Turn PLAMS logging back on¶

plams.config.log.stdout = 3  # default value

Density and NPT¶

Check the predicted vs. reference density¶

npt_md_s = plams.AMSNPTJob(
    nsteps=100000,
    timestep=0.5,
    thermostat="NHC",
    tau=100,
    temperature=300,
    barostat="MTK",
    barostat_tau=1000,
    equal="XYZ",
    pressure=1e5,
).settings

retrained_model_npt_job = plams.AMSJob(
    settings=npt_md_s + retrained_model_settings,
    name="retrained_model_npt",
    molecule=retrained_model_prod_md_job.results.get_main_molecule(),
)

retrained_model_npt_job.run();

[22.02|15:25:22] JOB retrained_model_npt STARTED
[22.02|15:25:22] JOB retrained_model_npt RUNNING
[22.02|16:06:01] JOB retrained_model_npt FINISHED
[22.02|16:06:01] JOB retrained_model_npt SUCCESSFUL

<scm.plams.interfaces.adfsuite.ams.AMSResults at 0x7fcc8c910670>

retrained_model_density = (
    plams.AMSNPTJob.load_external(retrained_model_npt_job.results.rkfpath())
    .results.get_equilibrated_molecule()
    .get_density()
)
print(
    f"Retrained model water density at 300 K: {retrained_model_density * 1e-3:.2f} g/cm^3"
)

Retrained model water density at 300 K: 0.95 g/cm^3

plams.config.jobmanager.hashing = None
reference_npt_job = plams.AMSJob(
    settings=npt_md_s + ref_s,
    name="reference_npt",
    molecule=reference_prod_md_job.results.get_main_molecule(),
)

reference_npt_job.run()

[22.02|18:53:54] JOB reference_npt STARTED
[22.02|18:53:54] Renaming job reference_npt to reference_npt.002
[22.02|18:53:54] JOB reference_npt.002 RUNNING
[22.02|18:58:13] JOB reference_npt.002 FINISHED
[22.02|18:58:13] JOB reference_npt.002 SUCCESSFUL

<scm.plams.interfaces.adfsuite.ams.AMSResults at 0x7fcc8d39d520>

reference_density = (
    plams.AMSNPTJob.load_external(reference_npt_job.results.rkfpath())
    .results.get_equilibrated_molecule()
    .get_density()
)
print(f"Reference model water density at 300 K: {reference_density * 1e-3:.2f} g/cm^3")
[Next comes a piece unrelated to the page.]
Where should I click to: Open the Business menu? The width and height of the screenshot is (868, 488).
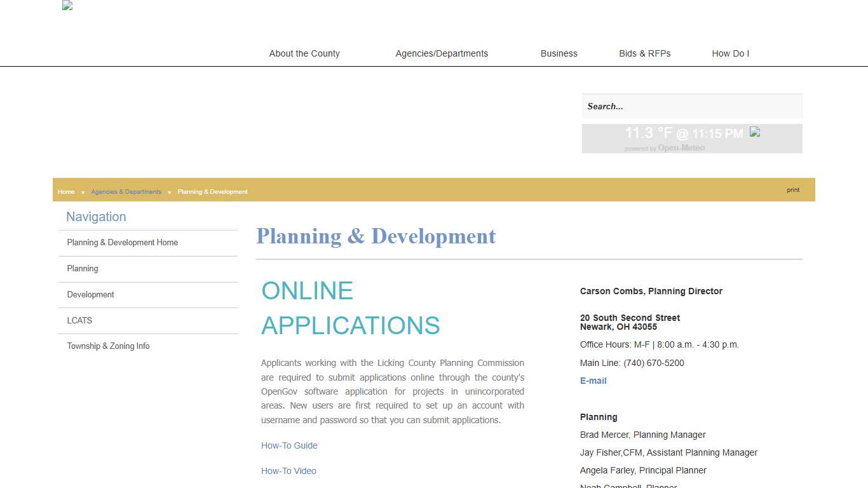[559, 53]
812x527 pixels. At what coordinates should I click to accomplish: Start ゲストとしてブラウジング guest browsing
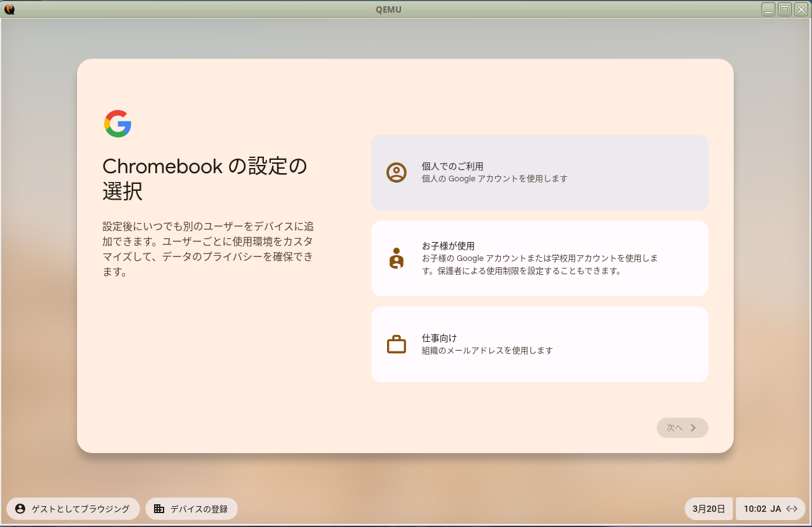[73, 509]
Reference model water density at 300 K: 1.01 g/cm^3

The above reference value for ReaxFF Water-2017.ff agrees exactly with the published reference value of 1.01 g/cm^3.

However, the retrained M3GNet model predicts a density of 0.95 g/cm^3. The agreement is reasonable but not excellent. This can be explained by the fact that almost all training data points were at 1.00 g/cm^3. Only a few points (from the “M3GNetShortMD” initial reference data generator) were taken at other densities.

Let’s continue the active learning while sampling more densities. There are two strategies:

Use an NPT simulation during the active learning
Scan the density during the active learning

Here, we choose the second approach in order to ensure that multiple different densities are sampled.

Initial structure for scanning density¶

Get the final frame from one of the previous MD simulations, and linearly scale the density to 800 kg/m^3 = 0.8 g/cm^3. This will stretch out the O-H bonds so follow up with a short UFF preoptimization.

new_structure = final_frame.copy()
new_structure.set_density(850)
new_structure = plams.preoptimize(new_structure, model="uff", maxiterations=20)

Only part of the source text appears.